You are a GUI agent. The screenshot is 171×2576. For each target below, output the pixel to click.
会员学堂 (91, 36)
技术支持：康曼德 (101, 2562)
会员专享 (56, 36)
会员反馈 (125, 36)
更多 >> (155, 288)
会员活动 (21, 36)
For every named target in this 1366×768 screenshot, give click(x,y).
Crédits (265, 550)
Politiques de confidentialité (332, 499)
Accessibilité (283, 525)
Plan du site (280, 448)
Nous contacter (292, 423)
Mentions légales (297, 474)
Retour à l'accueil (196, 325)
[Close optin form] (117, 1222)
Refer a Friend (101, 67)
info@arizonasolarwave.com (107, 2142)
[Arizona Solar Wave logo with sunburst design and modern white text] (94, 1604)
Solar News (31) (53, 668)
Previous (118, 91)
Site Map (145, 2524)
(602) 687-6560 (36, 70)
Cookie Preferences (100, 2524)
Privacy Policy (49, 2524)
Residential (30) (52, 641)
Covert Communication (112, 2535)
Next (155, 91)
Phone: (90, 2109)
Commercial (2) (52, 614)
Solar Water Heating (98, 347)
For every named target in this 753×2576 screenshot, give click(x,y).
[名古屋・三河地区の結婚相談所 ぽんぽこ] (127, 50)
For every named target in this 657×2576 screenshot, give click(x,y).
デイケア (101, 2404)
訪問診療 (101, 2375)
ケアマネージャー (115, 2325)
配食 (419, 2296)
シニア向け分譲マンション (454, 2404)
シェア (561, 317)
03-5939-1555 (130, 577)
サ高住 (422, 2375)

----

● REQUIRED ACTION
Write each record above out again exactly as it reads.

● TASK RESPONSE
You are a GUI agent. The screenshot is 171×2576. For each target below, output the pixel to click.
会员学堂 (91, 36)
技术支持：康曼德 (101, 2562)
会员专享 (56, 36)
会员反馈 (125, 36)
更多 >> (155, 288)
会员活动 (21, 36)
For every named target in this 1366×768 screenshot, give click(x,y).
Crédits (265, 550)
Politiques de confidentialité (332, 499)
Accessibilité (283, 525)
Plan du site (280, 448)
Nous contacter (292, 423)
Mentions légales (297, 474)
Retour à l'accueil (196, 325)
[Close optin form] (117, 1222)
Refer a Friend (101, 67)
info@arizonasolarwave.com (107, 2142)
[Arizona Solar Wave logo with sunburst design and modern white text] (94, 1604)
Solar News (31) (53, 668)
Previous (118, 91)
Site Map (145, 2524)
(602) 687-6560 (36, 70)
Cookie Preferences (100, 2524)
Privacy Policy (49, 2524)
Residential (30) (52, 641)
Covert Communication (112, 2535)
Next (155, 91)
Phone: (90, 2109)
Commercial (2) (52, 614)
Solar Water Heating (98, 347)
For every named target in this 753×2576 screenshot, give click(x,y).
[名古屋・三河地区の結婚相談所 ぽんぽこ] (127, 50)
For every named target in this 657×2576 screenshot, give click(x,y).
デイケア (101, 2404)
訪問診療 (101, 2375)
ケアマネージャー (115, 2325)
配食 (419, 2296)
シニア向け分譲マンション (454, 2404)
シェア (561, 317)
03-5939-1555 (130, 577)
サ高住 (422, 2375)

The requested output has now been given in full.